How Flipkart Responding To The Situation
People on Twitter are asking people to boycott and it can be a harm to their current market situation. Although they have not come with any formal response regarding this but they posted a photo informing people that how they are trying to help sellers across India to work hard and how they will support them by providing them health insurance plans, by laying off the storage fees and trying to provide flexible work policies making them feel more comfortable and helping these sellers to ease their work.
China has created a large effect in Indian market by investing frequently in the past 5 to 6 years. Many of the Indian homegrown startups have been backed up by Chinese investors. China has been a key investors in the technological development of Indian market.
An industry executive asked to keep anonymous said "The overall sentiment is anti-China and that is building on various counts which have now been aggregated. A lot will depend on whether or not the government wants to play the hardball,"

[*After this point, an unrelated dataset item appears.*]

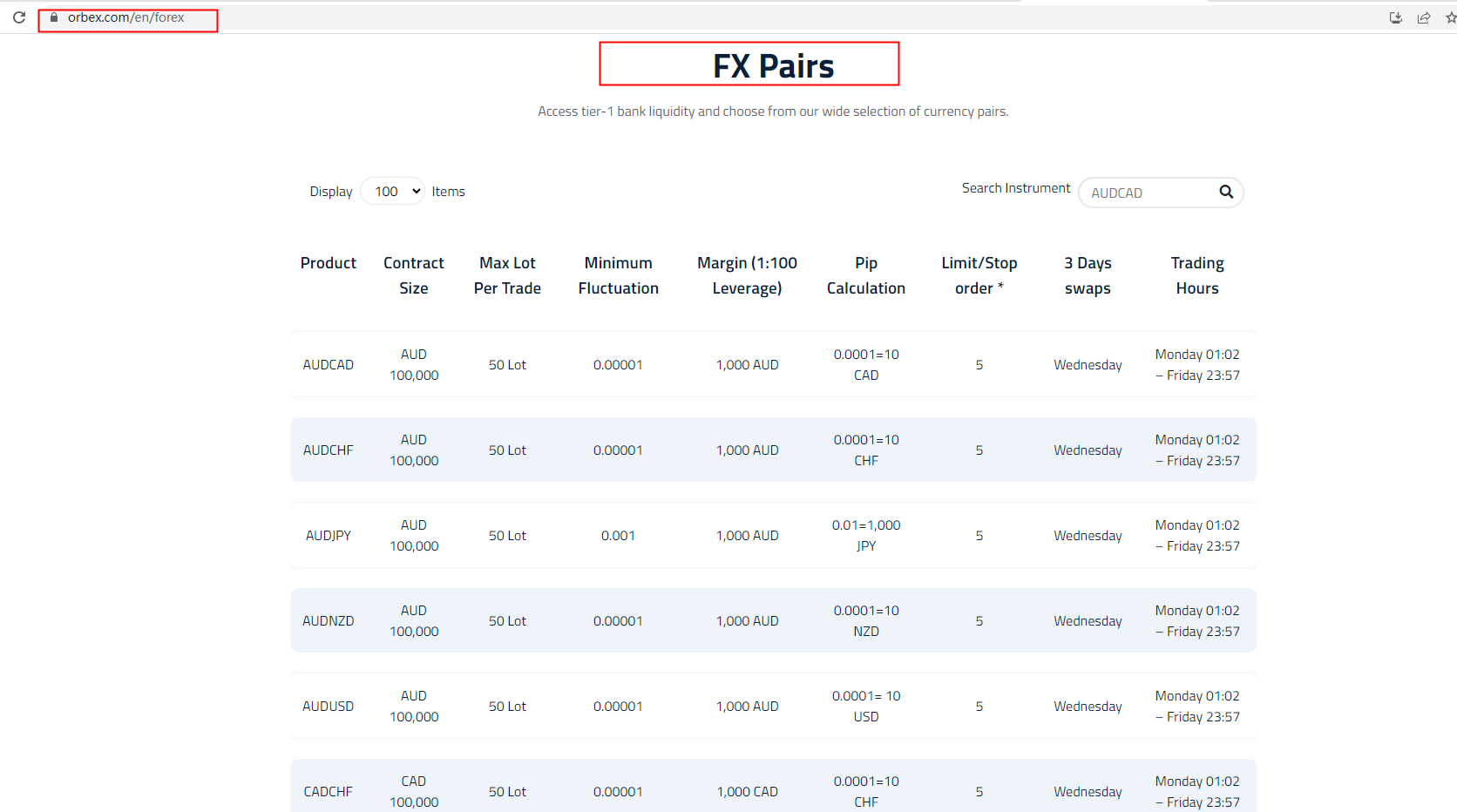Click the browser reload page icon
Screen dimensions: 1457x812
click(x=19, y=17)
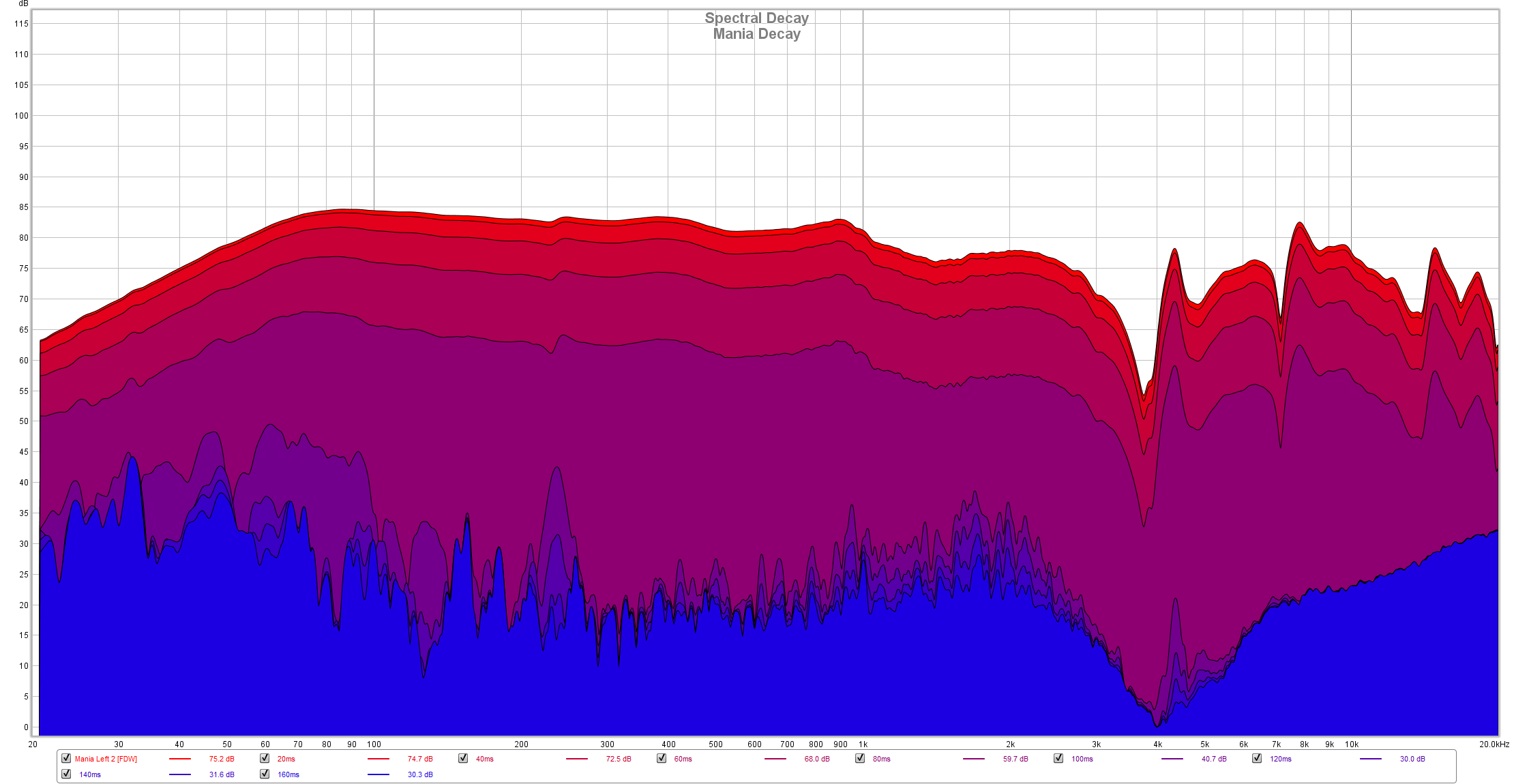Hide the 120ms decay slice

[1257, 758]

Also Read: List of Banned Chinese Apps in India
Adding to it he said, "The social media storm was inevitable. In the past also we have seen how some apps were downgraded citing 'national interest'. There could also be some direct business impact for the time being. However, how it will reflect in the long term will totally depend on the way the government plans to handle the current situation."

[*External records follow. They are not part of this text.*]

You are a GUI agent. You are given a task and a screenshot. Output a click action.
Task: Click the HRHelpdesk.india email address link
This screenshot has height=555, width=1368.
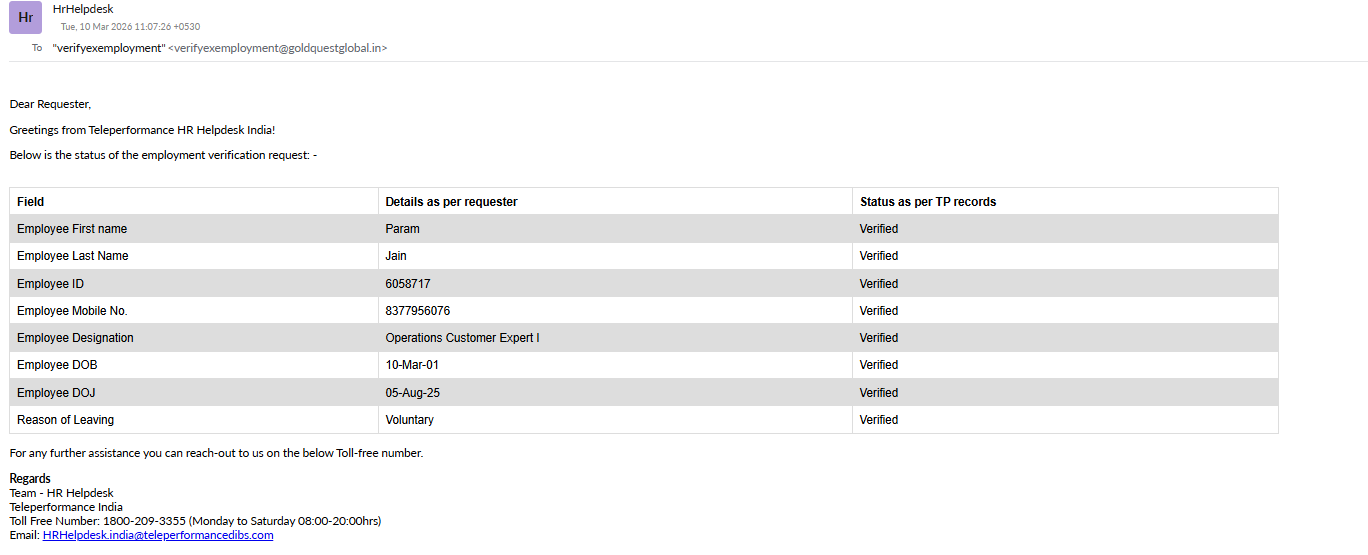pos(158,535)
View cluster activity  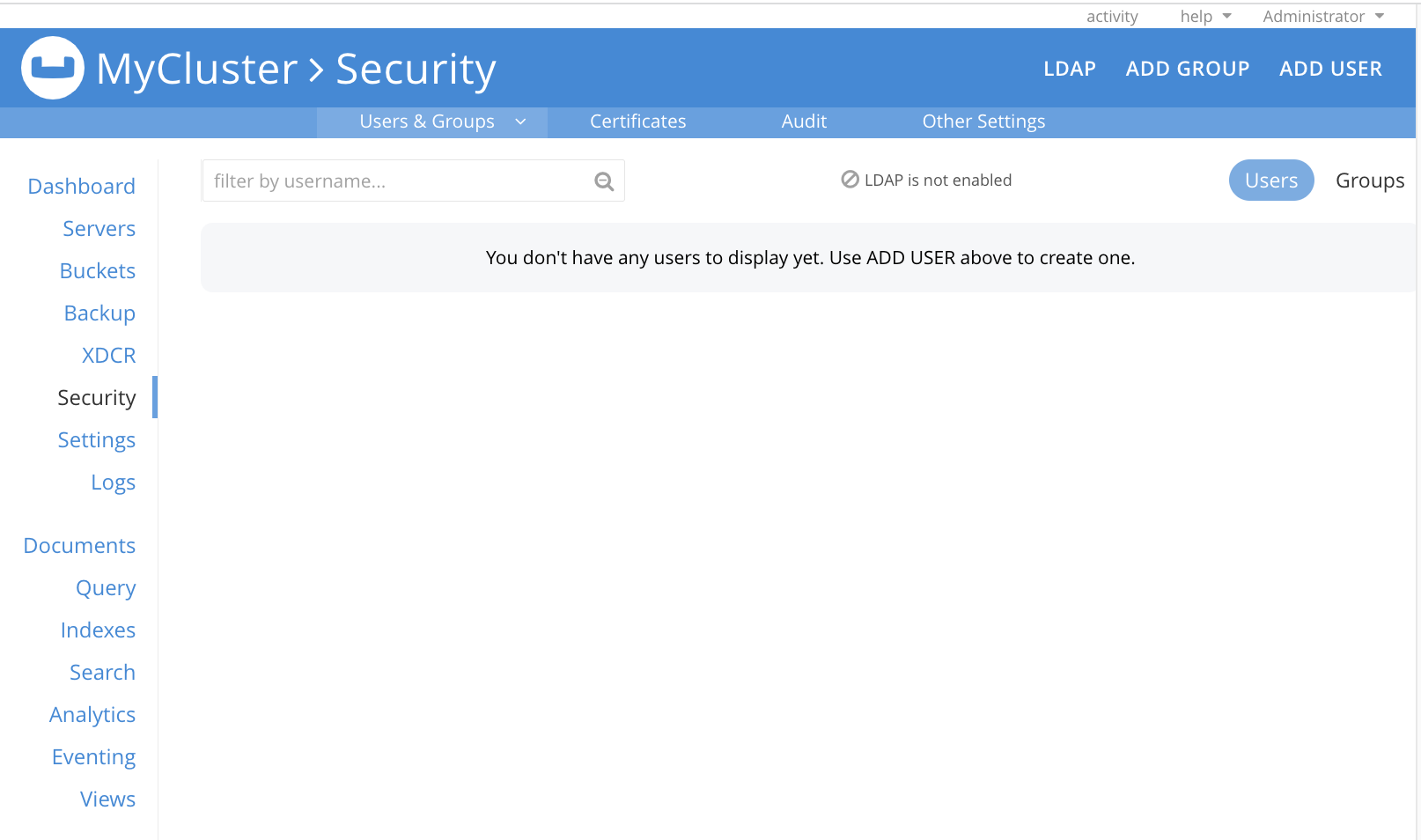point(1112,16)
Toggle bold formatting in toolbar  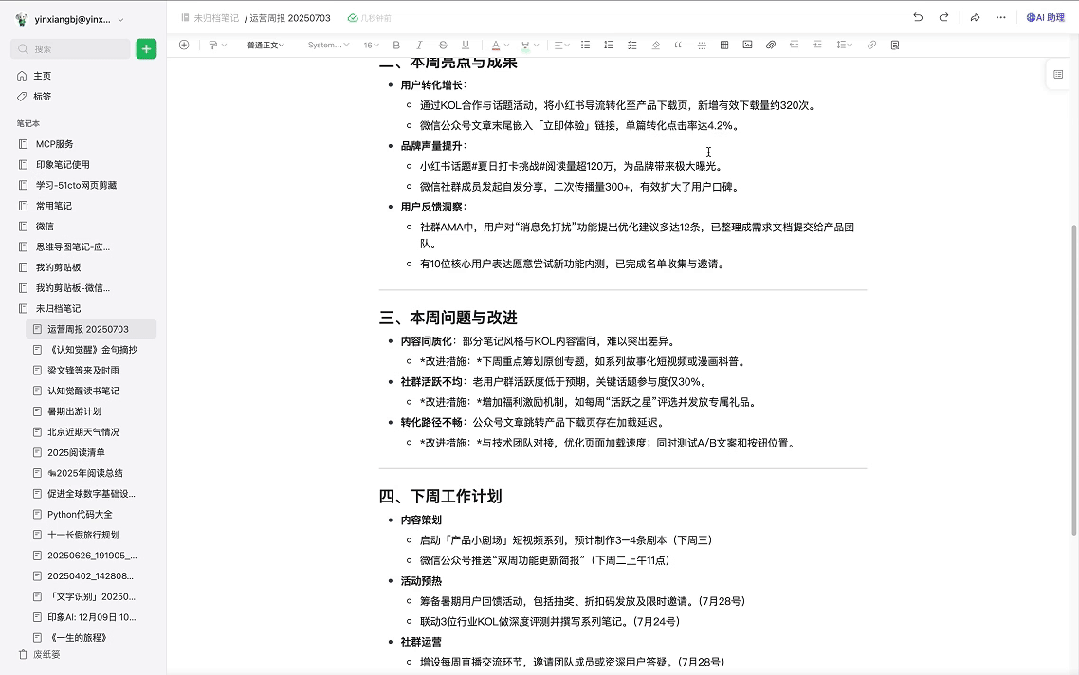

China's Investment in Numbers
A source named Gateway House has estimated around $4 billion of investments have been done by them in India's technology based Startups in 2019 while $2 billion investment was done in the year 2018. Moreover, atleast 18 of the top 30 startups in India are being backed by Chinese investors.
Also Read: How India is Boycotting Chinese products
Ant Financial, Tencent, Shunwei Capital, Alibaba are some of the big Chinese investors who have their stake in Indian based unicorns. Ant Financial has been the prime investor across India with an investment of around $2.7bn investment.

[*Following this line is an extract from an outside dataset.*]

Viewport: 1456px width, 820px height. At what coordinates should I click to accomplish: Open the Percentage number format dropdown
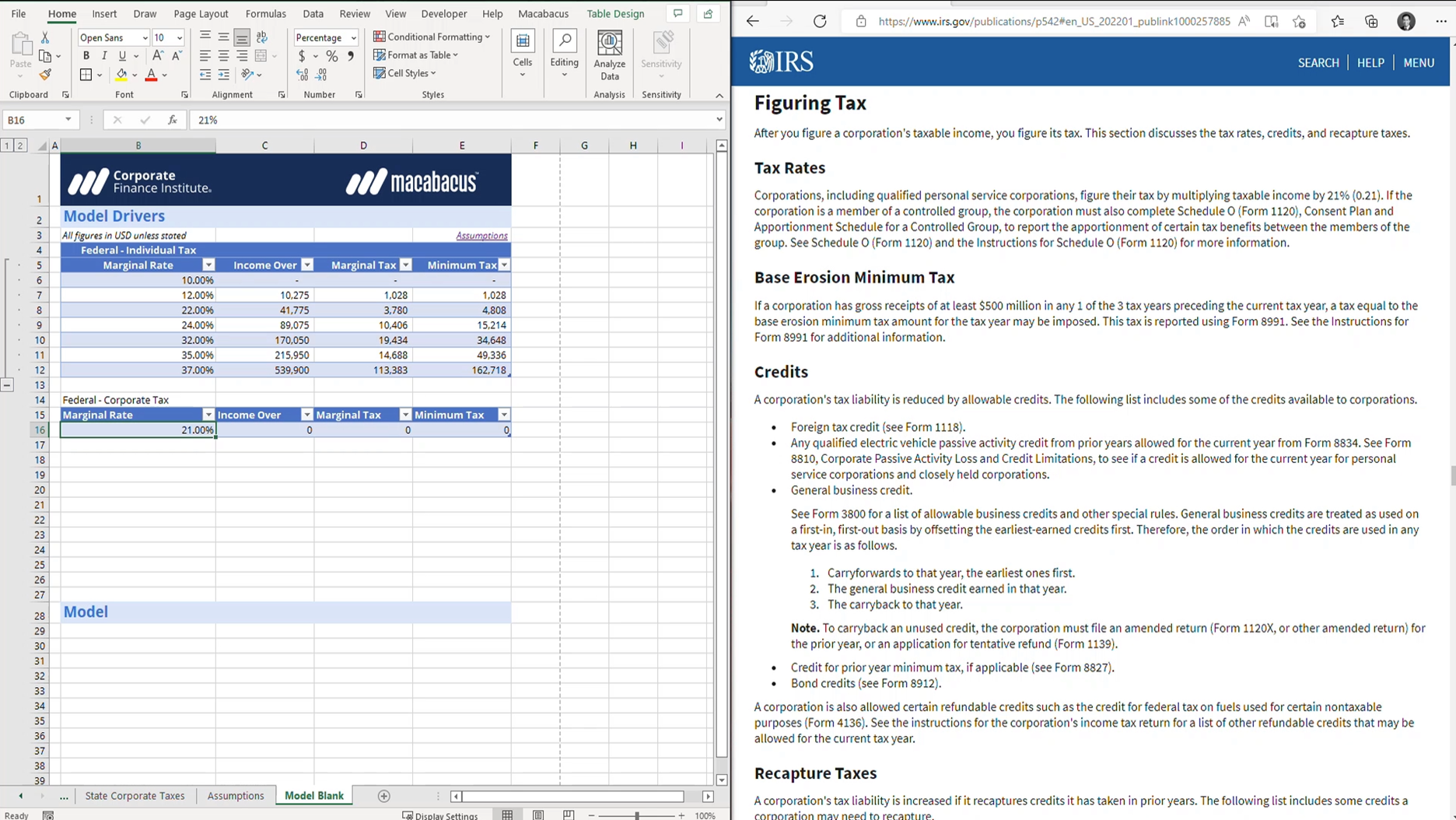(353, 37)
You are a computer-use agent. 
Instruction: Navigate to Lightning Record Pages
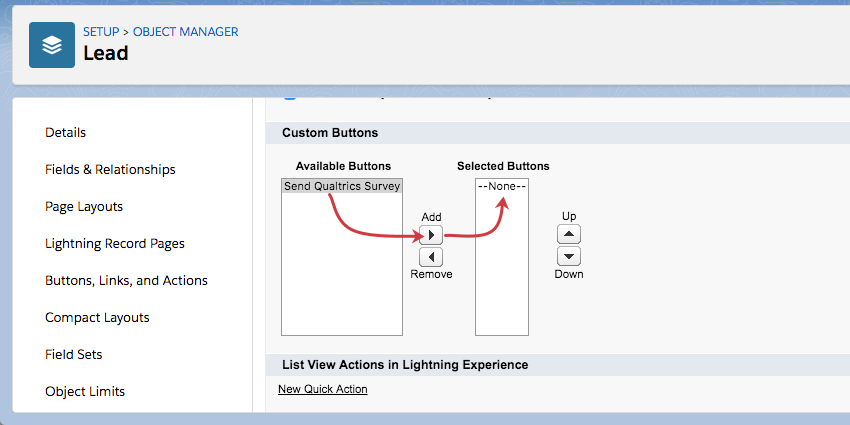[x=115, y=243]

Well, a startup founder has also stated that after the month of April the Chinese investments have started to come down due to which the doors have been opened for other avenues which are based in UK, USA, Middle East and India.
E commerce Analyst Predicting The Future Outcomes
Sreedhar Prasad an independent eCommerce analyst has said, "Fresh investments will take time because everyone is cautious as to what will happen next. There is going to be a bit of a lull because the sentiment is certainly low. Both Wuhan and border tensions have come at the same time. There is an element of negativity. However, it will not have a major impact on the existing companies operating in India that have Chinese investors on board. The very fact that Chinese companies have invested in Indian firms, doesn't make them 'Chinese products'. There are so many Indian companies that have set up manufacturing units in China. If we keep on boycotting things like this, we will end up hurting our own economy and the talent growth"
Snapdeal Coming Forward With A Statement
While companies like Flipkart, Ola, Zomato, Swiggy and Oyo has not given any formal statement or uttered any word regarding this but Snapdeal came forward to give the following statement, "Snapdeal has always been focused on creating opportunities and access for India's small and medium businesses - sellers and manufacturers. For over a decade, we have championed the cause of Indian MSMEs and provided them with a platform to grow and succeed. As a proudly Indian company, we remain committed and steadfast in this mission." Alibaba has a share of around $500mn in Snapdeal.
Although it will be a hard road for India on the economic front for a while as their is a ban on the investments by the world's second largest economy but it will help in getting invested by other countries too which are more reliable and will help creating a good relationship with them. Also, it will be helping all the Indian based startups and entrepreneurs and provide them with a great opportunity in the near future.
With the current tensions at the border it looks impossible for a while to expect a good relations with China and the spread of the deadly coronavirus will also play an important role for the Chinese market as many countries would give a second thought to have a economic relations with them.
USA being the world's largest economy and showing some disinterest in China for the past two three months too can look forward to India and can become a prime investors in these firms.